> _Work to complete_
List every percentage figure that appears in the fingolimod trial report.
------ Excerpted text ------
Basel, April 29, 2009 - New Phase III results presented at the American Academy of Neurology (AAN) congress show that 80-83% of patients taking FTY720 (fingolimod)*, an investigational oral compound for relapsing-remitting multiple sclerosis, remained free of relapses during the one-year study compared to 69% of those on interferon beta-1a, an established standard of care (p<0.001).
These data reinforce previous results from the TRANSFORMS study announced in December 2008 showing that the relapse rate at one year was 52% lower in patients taking FTY720 0.5 mg than with interferon beta-1a, or Avonex®** (0.16 vs. 0.33 respectively). The relapse rate with FTY720 1.25 mg was 38% lower than with interferon beta-1a (0.20 vs. 0.33, both p<0.001).>
"TRANSFORMS is the first Phase III clinical trial to show that oral fingolimod may provide patients with an alternative choice to currently available medications for treating relapsing-remitting multiple sclerosis," said Jeffrey Cohen, MD, lead investigator of the TRANSFORMS study and staff physician at the Cleveland Clinic Mellen Center for Multiple Sclerosis Treatment and Research in Cleveland, Ohio, USA.
------ Data block ------
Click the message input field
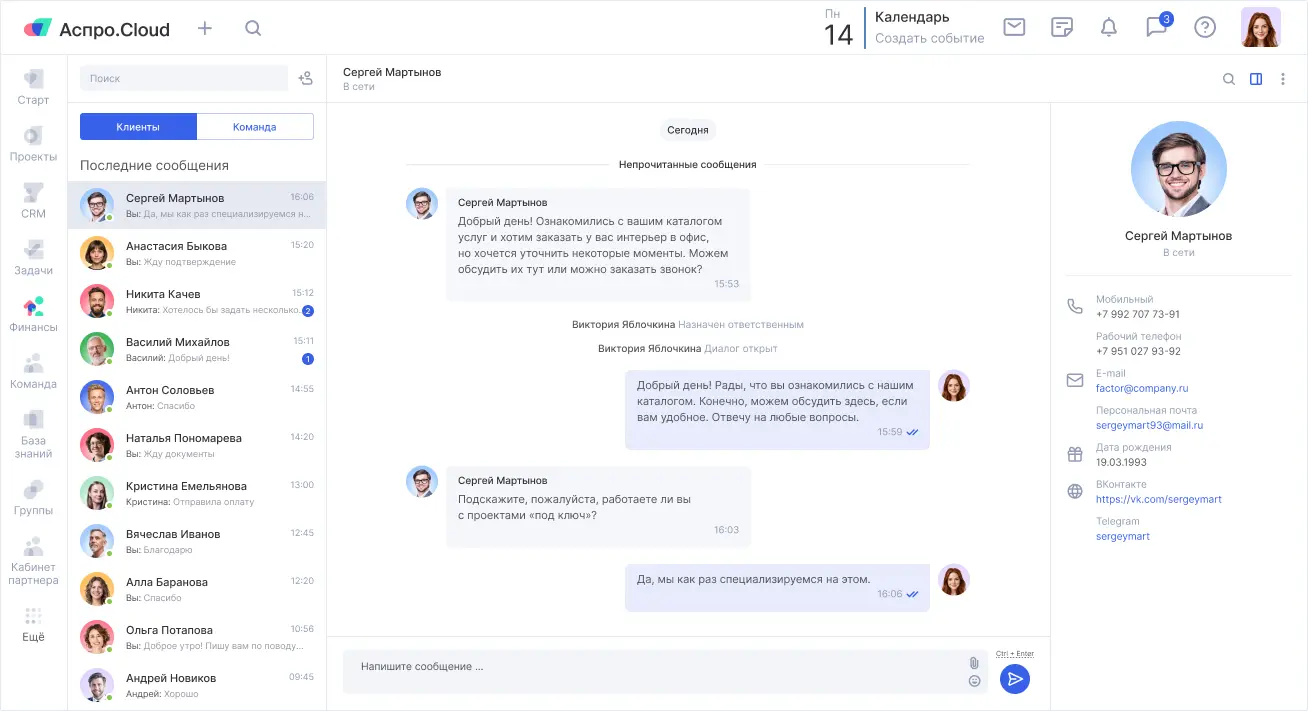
------
> _Response_
80-83%
69%
52%
38%